Actually, by introducing fields as types, the "pointer" concept from traditional imperative programming languages has been introduced.

Components

A component is a part whoes identity is unseparatable from the thing it belongs to. For example, the left hand of a person, cannot be simply identified as the "left" hand, as there are many "left" hands, it is the "left" hand of a certain person. Part of its identity is determined by the thing it belongs to. This especially becomes clear, if one want to represent which hand is holding which hand when a group of people are standing in a circle. This is modelled as a relation over the union of all the hand of the people standing in the circle.

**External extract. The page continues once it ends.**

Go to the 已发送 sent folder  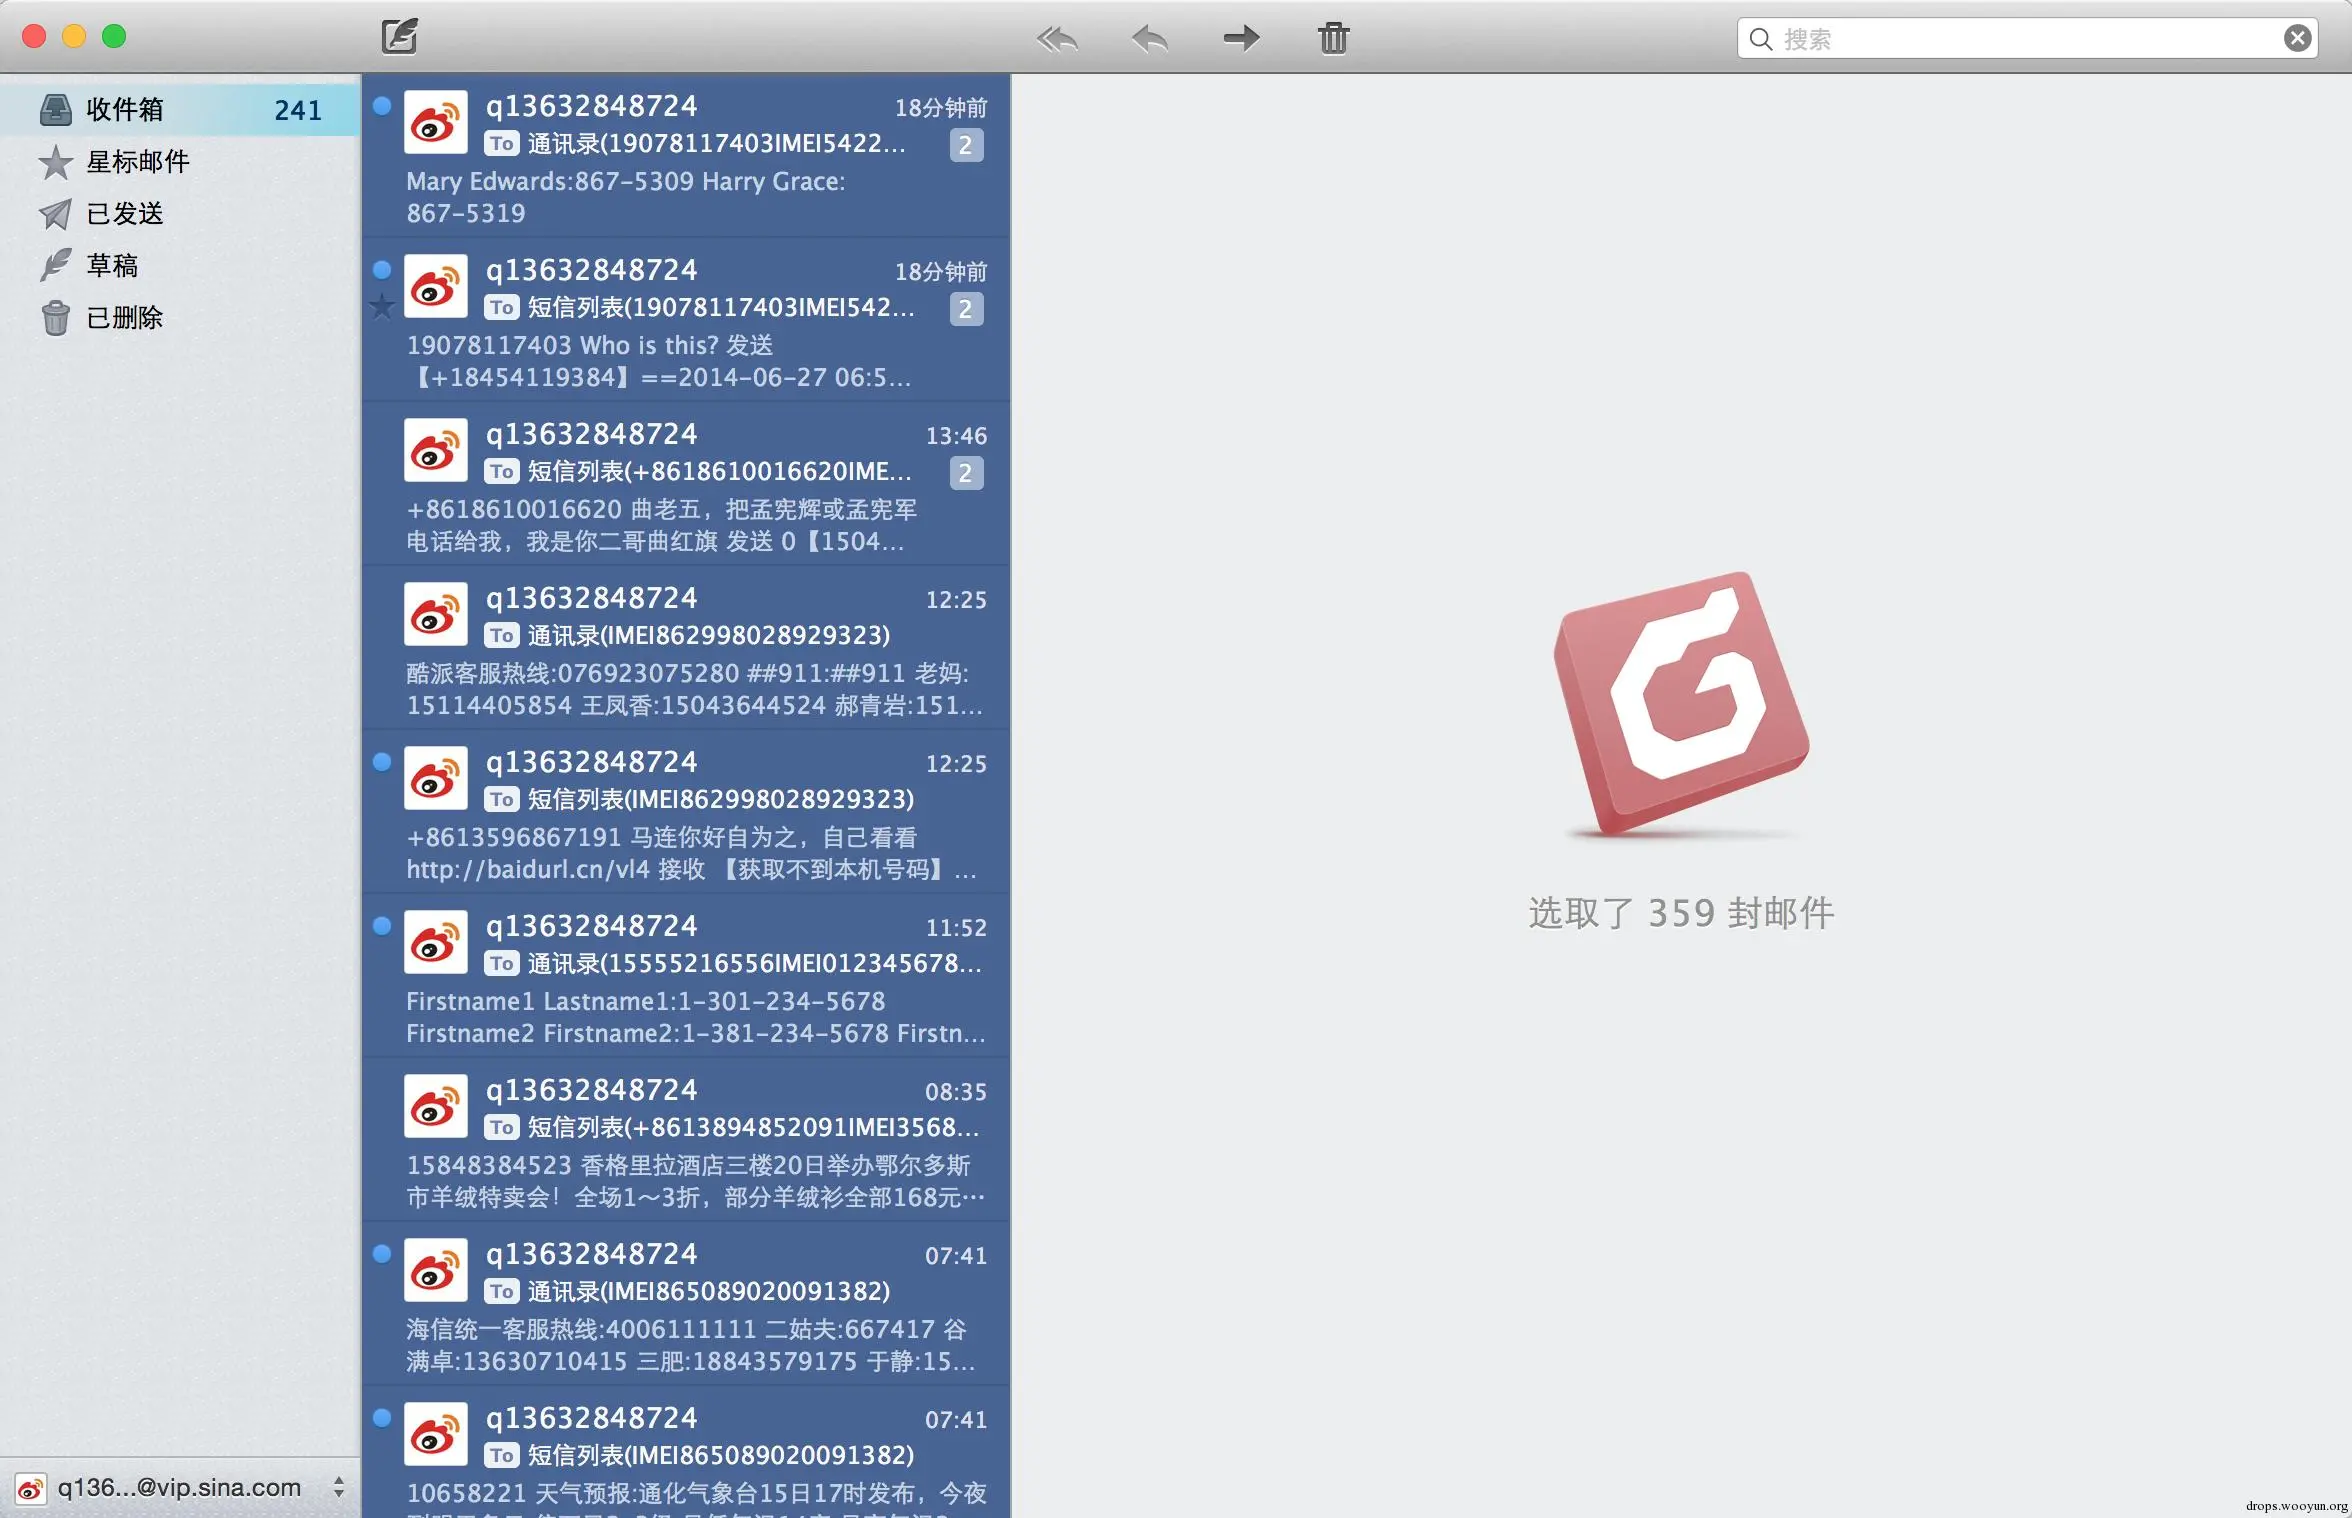pyautogui.click(x=124, y=213)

Using predicates, we could model a collection of persons with hands as follows:

  Map ( name : string
      -> hands : Map ( side : string -> owner : string )
      | All p in this (All s in p.hands (s.owner eq p.name)))
Again, we could introduce a short-hand notation for this using the "^"-symbol as follows:
  Map ( name : string
      -> hands : Map ( side : string -> owner eq ^ ))
In this construct, the "^"-symbol is refering to the whole record in the map, not only the name string as before. It thus has the same meaning as in the previous section. But although this is an improvement, it still is rather cumbersome, especially if one bears in mind that component occur often. To solve this, we introduce "CompRecord" to indicate that a record has a owner pointer (accesible through the "^"-symbol) to the surrounding record. For set, relations, list, maps and functions containing components, the name is simply extended with "OfComp". With this the above construct can be written like:
  Map ( name : string
      -> hands : SetOfComp ( side : string ))
Now, lets asume that besides hands also the feet are represented. The expression could be extended into:
  Map ( name : string
      -> hands : SetOfComp ( side : string ),
         feet : SetOfComp ( side : string ))
There is a problem with the above construct, when one want to take the union of hands and feets. These are both sets of records (unary relations) with as a hidden value the value of the record. In case both the hands and feets would contain two components with "left" and "right" for the side, the union of these would result in a set of components with two components. This might not have been the intention. To prevent this, one would have to add another element to the record, indicating, if the component belongs to the hands or the feets. To avoid this, we introduce the "Comp" prefix for sets, relations, list, maps and functions inside records, to indicate that it contains components with a unique identifier for the field.

Defining types

Although a large number of types can be specified with the basic type constructors, additional mechanism are needed to make it into a more powerful specification language.

Simple type definitions

To name a certain type expression, the following construct is introduced:
  df id = t
Where t is any type expression, in which the identifier id is also defined. This allows the definition of recursive types. In the specification language id itself is not a name of a type, it should be considered as a short hand of the type expression t. For naming types the named types were introduced.

For local definitions of types, the following where-expression is introduced:

  t
  where ( id1 = t1,
          ...,
          idn = tn )
In this t, t1 to tn stands for a type expression in which the identifiers id1 to idn can be used.